Marissa J. Perman is a third-year dermatolology resident at the University of Cincinnati.

Larvae enter the skin through sweat glands, fissures or hair follicles. Once entering the skin, they migrate leading to a serpiginous or linear erythematous and vesicular severely pruritic eruption. The lesions can track up to 2 cm per day. Common locations include hands, feet and buttocks — body parts most likely to be in contact with sand or soil. A larva may migrate immediately or stay dormant for weeks to months. Pustular folliculitis of the buttocks is another cutaneous manifestation of cutaneous larva migrans and is known as “hookworm folliculitis.”

The diagnosis is made by clinical observation. A complete blood count with differential will often demonstrate a peripheral eosinophilia. Biopsy demonstrates small cavities in the epidermis that correspond to the track of the larva and a mixed dermal infiltrate consisting of neutrophils, lymphocytes, plasma cells and abundant eosinophils. Rarely, a larva may be seen in the epidermis.

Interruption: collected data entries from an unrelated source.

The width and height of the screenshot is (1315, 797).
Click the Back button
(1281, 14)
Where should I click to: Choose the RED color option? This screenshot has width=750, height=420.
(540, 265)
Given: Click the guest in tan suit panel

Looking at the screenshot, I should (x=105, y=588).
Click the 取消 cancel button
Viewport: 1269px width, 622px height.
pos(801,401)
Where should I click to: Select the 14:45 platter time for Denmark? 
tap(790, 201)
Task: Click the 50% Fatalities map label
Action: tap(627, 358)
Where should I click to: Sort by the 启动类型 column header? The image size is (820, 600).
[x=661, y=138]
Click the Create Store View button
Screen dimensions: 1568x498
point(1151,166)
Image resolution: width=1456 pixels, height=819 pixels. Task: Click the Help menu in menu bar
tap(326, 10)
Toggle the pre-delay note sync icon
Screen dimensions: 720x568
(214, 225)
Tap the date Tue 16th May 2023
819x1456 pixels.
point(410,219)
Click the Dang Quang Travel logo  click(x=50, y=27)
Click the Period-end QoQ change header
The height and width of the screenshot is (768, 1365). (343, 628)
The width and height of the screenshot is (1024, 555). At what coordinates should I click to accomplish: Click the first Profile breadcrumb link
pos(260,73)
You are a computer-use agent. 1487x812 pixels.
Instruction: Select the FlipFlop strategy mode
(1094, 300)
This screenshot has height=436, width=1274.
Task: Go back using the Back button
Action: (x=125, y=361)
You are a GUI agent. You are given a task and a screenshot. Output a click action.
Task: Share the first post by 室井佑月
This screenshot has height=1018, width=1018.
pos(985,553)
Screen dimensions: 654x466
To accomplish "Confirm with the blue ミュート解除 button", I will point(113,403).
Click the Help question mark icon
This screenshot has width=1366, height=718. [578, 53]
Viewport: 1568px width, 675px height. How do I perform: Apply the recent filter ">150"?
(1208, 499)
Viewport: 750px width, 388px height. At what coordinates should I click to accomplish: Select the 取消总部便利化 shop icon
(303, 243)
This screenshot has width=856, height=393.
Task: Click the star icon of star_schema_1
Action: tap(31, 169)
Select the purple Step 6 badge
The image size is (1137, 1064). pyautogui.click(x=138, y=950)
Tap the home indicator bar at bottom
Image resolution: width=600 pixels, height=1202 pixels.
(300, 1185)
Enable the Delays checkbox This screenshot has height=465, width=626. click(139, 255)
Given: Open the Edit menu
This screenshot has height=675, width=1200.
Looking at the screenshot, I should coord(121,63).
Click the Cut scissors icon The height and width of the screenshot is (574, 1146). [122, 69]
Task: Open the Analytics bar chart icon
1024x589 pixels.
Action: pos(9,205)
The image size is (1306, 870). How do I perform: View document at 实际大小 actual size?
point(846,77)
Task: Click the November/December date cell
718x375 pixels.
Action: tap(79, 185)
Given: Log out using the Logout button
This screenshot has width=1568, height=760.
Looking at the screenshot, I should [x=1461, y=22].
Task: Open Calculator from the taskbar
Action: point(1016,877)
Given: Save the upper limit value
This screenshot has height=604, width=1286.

Complications include local or generalized allergic reactions, as well as secondary bacterial infection. Because the larvae are limited to the epidermis, the eruption is self-limited and the lesions heal within weeks to months. However, due to the severe pruritus, possible complications and prolonged duration in some patients, treatment is recommended. Topical antihelminthic agents are recommended and include albendazole, mebendazole and thiabendazole. Oral treatment includes ivermectin. Oral antihelminthic agents are rarely used because of toxicity. Lesions tend to resolve 1 week after therapy, and relief of pruritus occurs within 24 to 48 hours. Physicians should consider cutaneous larva migrans when a patient presents with a migrating, intensely pruritic eruption with recent exposure to soil or sand.